Sometimes the naiveté of the press is nothing less than startling. For many months, the media have been expressing tremendous outrage concerning leaks from the Bush administration that allegedly “outed” a member of the CIA. Now, the White House is looking into legal ways to prevent such leaks, and the media are equally dismayed. Sunday’s “Reliable Sources” on CNN represented a fine example of this hypocrisy. Host Howard Kurtz discussed this matter with U.S. News & World Report editor-at-large David Gergen, and former ABC News correspondent Linda Douglass (video link to follow).

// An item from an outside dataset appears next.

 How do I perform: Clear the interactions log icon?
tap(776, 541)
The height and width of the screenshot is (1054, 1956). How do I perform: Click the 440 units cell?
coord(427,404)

First, Gergen suggested that he has not seen so secretive a White House for over thirty years, bringing up one of the media’s favorite Republican whipping boys – “we haven't seen it since the days of Nixon” – while appearing incredulous when he stated:
“This is the first administration that I can remember, including Nixon's, that said -- and Porter Goss said this to Congress -- that we need to think about a law that would put journalists who print national security things to bring them up in front of grand juries and put them in jail if they don't -- in effect, if they don't reveal their sources.”
Hmmm. So, David, as a nation, do you think we SHOULDN’T stop newspapers from printing national security secrets? I guess so. Apparently, so does Douglass:
“And the Justice Department is talking about using a pre-World War I law to prosecute people who receive classified information. That could be journalists. So now they're talking about potentially prosecuting journalists who simply receive information.”
Hmmm. Linda, did you know that in our penal system, it is both illegal to transfer stolen goods AND receive them. Or that it is illegal to sell AND possess drugs? With that in mind, if we want to eliminate leaks of national security information in the middle of wars in Iraq and on terrorism, wouldn’t we better accomplish this by penalizing both the deliverers AND the recipients of this information? Or, is this just another example of media members believing that the freedom of the press means that they are above the law?
What follows is a transcript of this exchange, along with a video clip courtesy of Crooks and Liars.
KURTZ: Let me break in, David, because I want to get your thoughts on one other thing...
KURTZ: ... and that is the story on the front page of this morning's "Washington Post" about White House effort to stem leaks. And it talks about the administration, the Bush administration, having launched initiatives targeting journalists and their possible government sources. These involve federal employees being questioned on "The New York Times" story about the national security wiretaps, on the "Washington Post" story about secret CIA prisons, Valerie Plame, all of that.
Do you -- you have been on both sides of this fence. Do you see this as an administration that really is going after journalists, or just legitimately trying to stem the flow of classified information leaking out to the press?
GERGEN: I am glad you brought that up. This administration has engaged in secrecy at a level we have not seen in over 30 years.
Unfortunately, I have to bring up the name of Richard Nixon, because we haven't seen it since the days of Nixon. And now what they're doing -- and they're using the war on terror to justify -- is they're starting to target journalists who try to pierce the veil of secrecy and find things and put them in the newspapers.
Now, in the past what the government has always done is go after the people who leak, the inside people. That's the way they try to stop leaks.
This is the first administration that I can remember, including Nixon's, that said -- and Porter Goss said this to Congress -- that we need to think about a law that would put journalists who print national security things to...
KURTZ: Right. Let me briefly...
GERGEN: ... bring them up in front of grand juries and put them in jail if they don't -- in effect, if they don't reveal their sources.
KURTZ: ... get to Linda Douglass.
DOUGLASS: And the Justice Department is talking about using a pre-World War I law to prosecute people who receive classified information. That could be journalists. So now they're talking about potentially prosecuting journalists who simply receive information.
KURTZ: We will be talking about this on many programs to come. Perhaps with all of you.